Topics:  AI Strategy, Transformation

Extractive Summary of the Article | Read | Listen

Every company now claims to be digital, AI-powered, or data-driven. Yet the real differentiator isn’t technology—it’s how deeply organizations have rewired themselves across people, processes, and decisions.  This year McKinsey worked with leaders who didn’t just experiment—they scaled. They placed bold bets on data, built factories for innovation, personalized learning at enterprise scale, and made digital the core of their operating systems.  Across very different organizations—homeware retail, manufacturing, telecom, banking, and chemicals—we saw a common thread: success came from leaders who didn’t just talk about transformation but started running their businesses differently.  Here are five lessons from those who turned ambition into measurable impact.

  1. Karaca: Explore broadly, then double down on what delivers.  When Turkish homeware retailer Karaca wanted to expand its AI usage, it began by scanning nearly 200 potential use cases across the business—but the breakthrough came from focusing on the ideas with the greatest customer and commercial impact.   AIDA, an AI shopping assistant, became the flagship because early tests showed it could transform the online experience—ultimately doubling conversions versus search and delivering five times the rate of unaided sessions. Crucially, Karaca paired its broad exploration with disciplined guardrails, quality checks, and A/B testing to validate what worked and build organizational trust.
  2. Emirates Global Aluminium: Run two tracks at once.  Emirates Global Aluminium faced a common leadership challenge—how to show rapid results while building long-term digital foundations.

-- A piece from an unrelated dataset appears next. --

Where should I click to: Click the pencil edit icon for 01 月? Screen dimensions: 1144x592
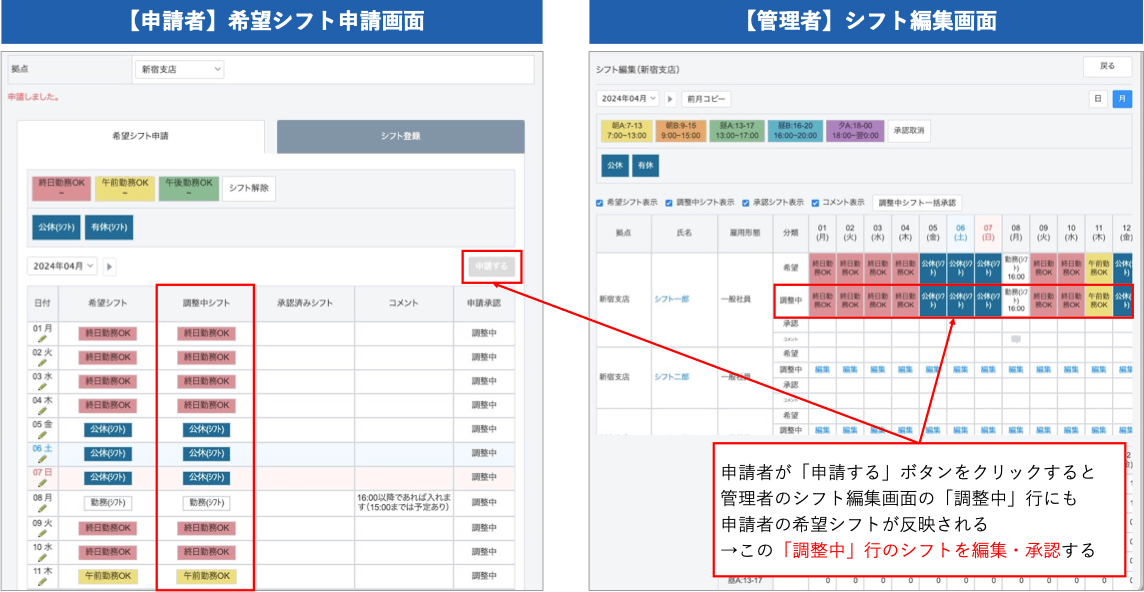[43, 339]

The solution was a dual-track approach.  One track, the digital factory, focused on fast wins and turning out use cases in quarterly waves. The second track built the durable infrastructure—new governance, data platforms, and an agile delivery model. Together, these tracks helped EGA halve inbound logistical delays and increase productivity by over 18 percent.
  3. Deutsche Telekom: Apply personalization internally.  At Deutsche Telekom, personalization took on a new meaning when the organization recognized significant variation in performance across service agents. The company built an AI-powered learning engine that analyzed millions of data points to recommend tailored courses, real-time coaching, and peer mentoring paths for each employee.  Not only was there a 10 percent increase in first-time resolution rates, but customer satisfaction rose, reflected by a 14-point increase in customers’ likelihood to recommend the company to others.

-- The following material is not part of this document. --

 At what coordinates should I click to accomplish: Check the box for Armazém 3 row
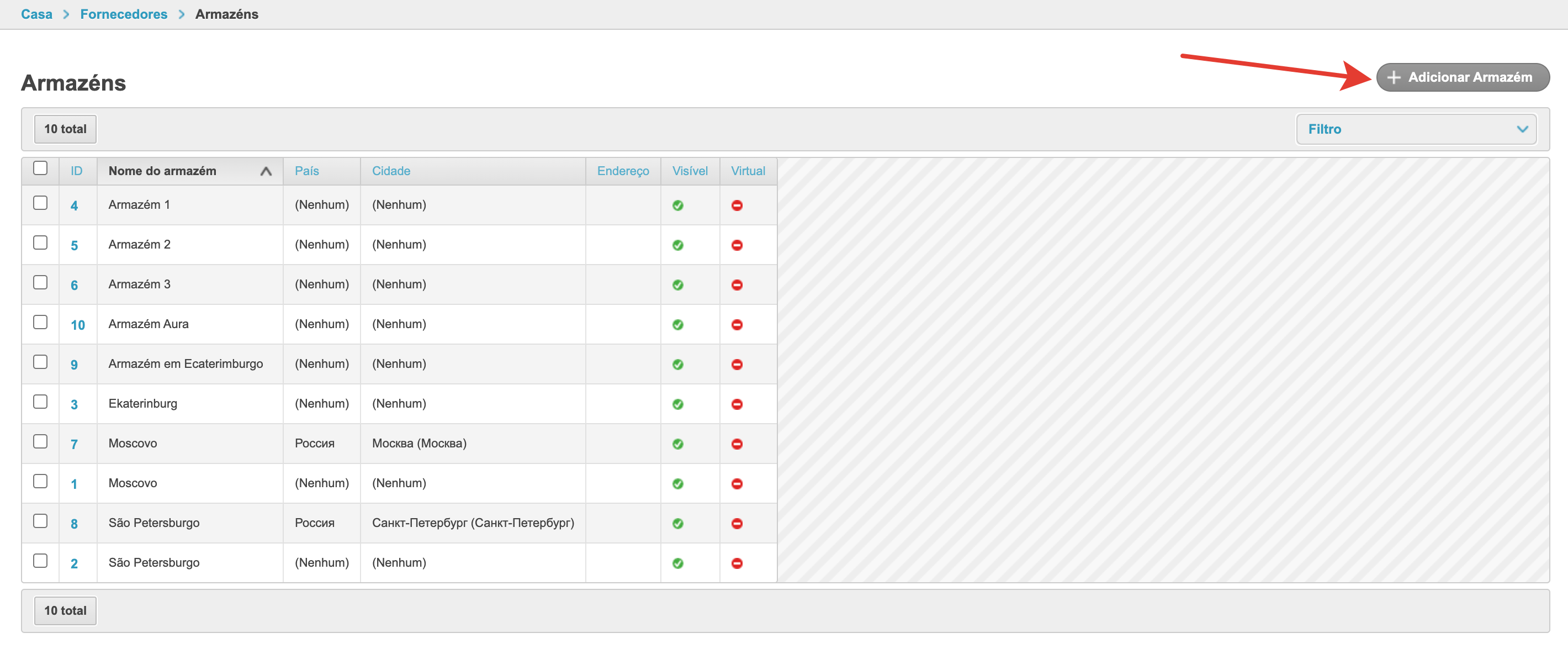[x=40, y=283]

  4. Banco Pichincha: Make transformation a team sport.  When Ecuador’s largest bank set out to build a new digital business, the turning point came when engineers, designers, and frontline staff joined forces to co-create Deuna!—a platform built to reach millions of unbanked customers.  By merging technical expertise with local insight, the team developed a product that scaled quickly and sustainably. The platform didn’t just digitize banking; it redefined inclusion by expanding access to financial services. Deuna! now has two million monthly active users, and more than 500,000 merchants across Ecuador accept digital payments.

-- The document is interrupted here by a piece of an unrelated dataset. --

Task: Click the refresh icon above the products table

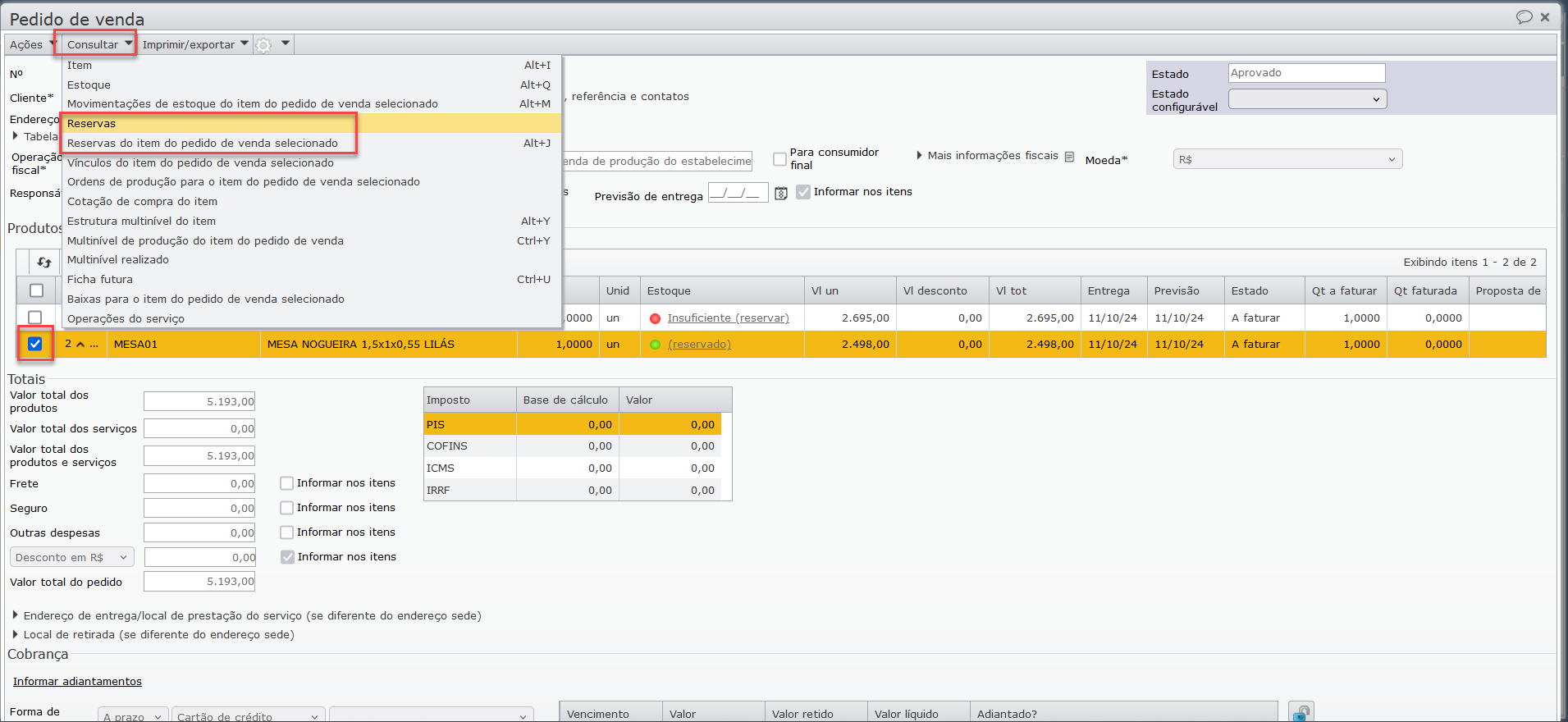Action: pos(44,263)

  5. Jubilant Ingrevia: Turn innovation into a daily habit.  When market challenges hindered growth for specialty chemical player Jubilant Ingrevia, the organization made innovation part of its operating model. Through a center of excellence and a train-the-trainer approach, employees learned to embed digital tools into everyday operations.  The shift was cultural as much as technical. Employees learned data science fundamentals to apply in their daily tasks, and the organization built lasting confidence in using data to drive performance. Thanks to these changes, Jubilant achieved $13.6 million in savings over 36 months and optimized processes, cutting power consumption by 10 percent at its Bharuch facility.